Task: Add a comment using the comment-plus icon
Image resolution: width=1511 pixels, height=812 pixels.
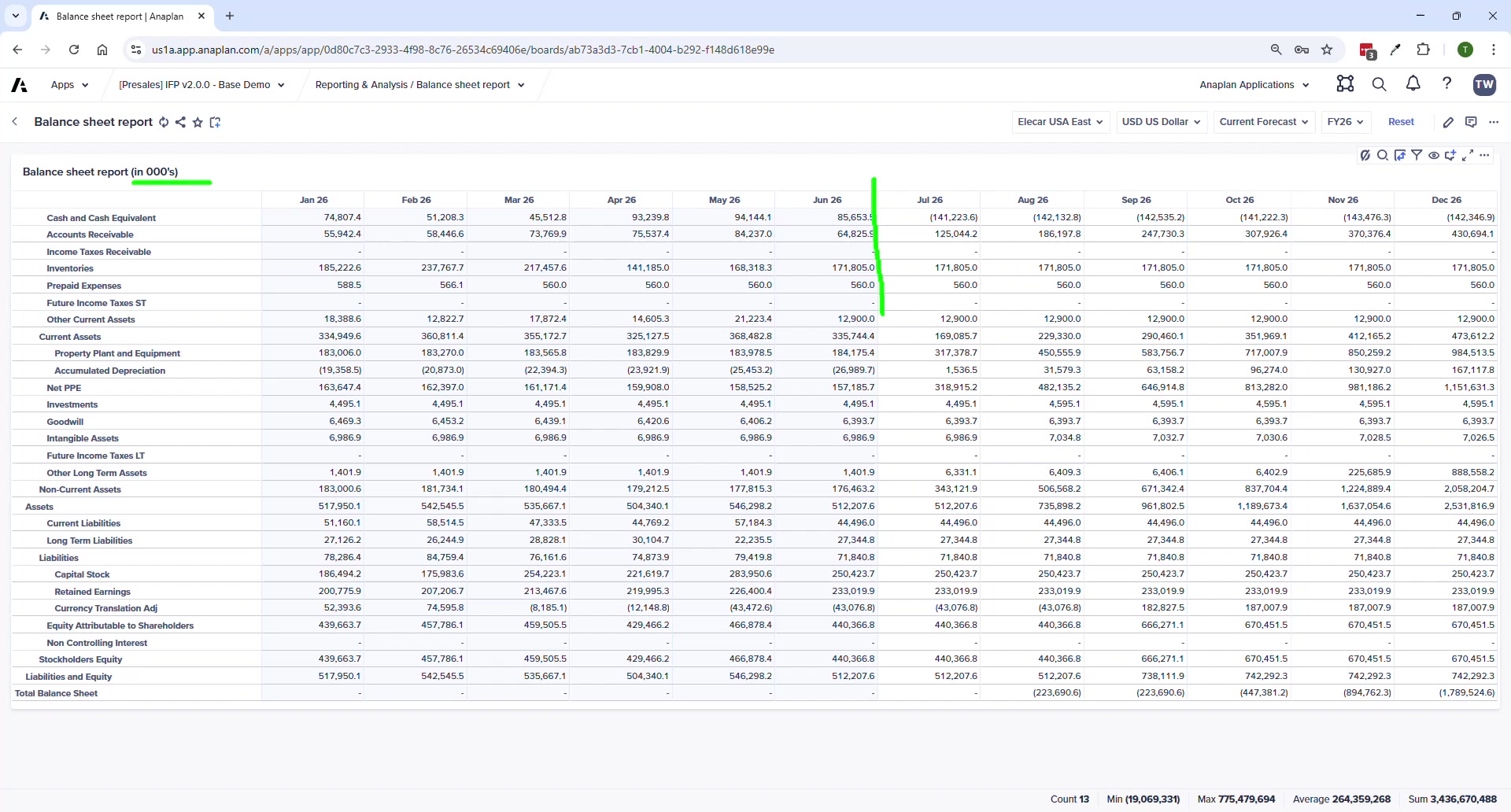Action: [x=1451, y=155]
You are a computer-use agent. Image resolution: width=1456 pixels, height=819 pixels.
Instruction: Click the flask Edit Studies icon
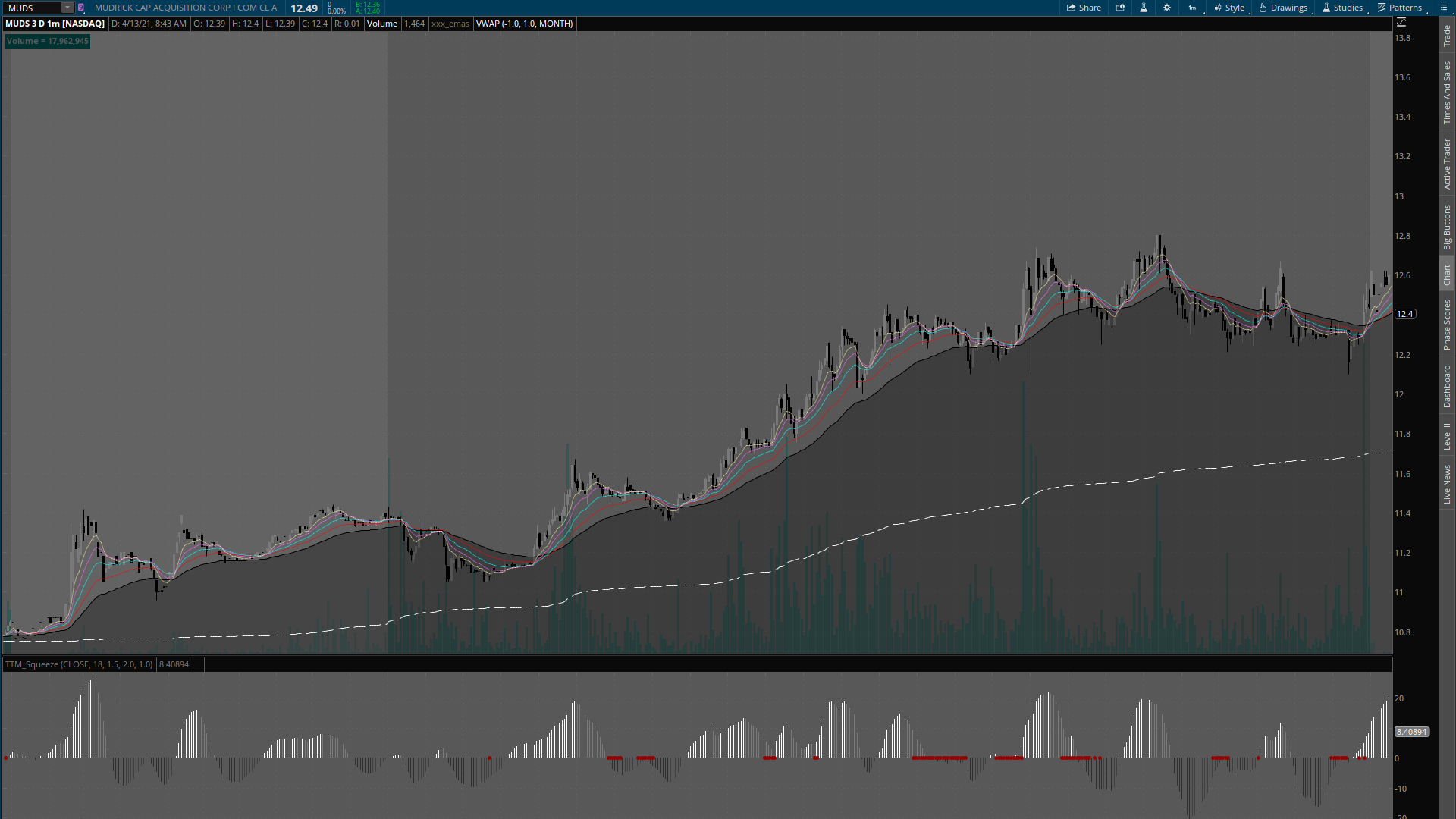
* * *
To do | Gather all lines from the listing above in which "icon" occurs.

Exercise output |
Task: Add a comment using the comment-plus icon
Instruction: Click the flask Edit Studies icon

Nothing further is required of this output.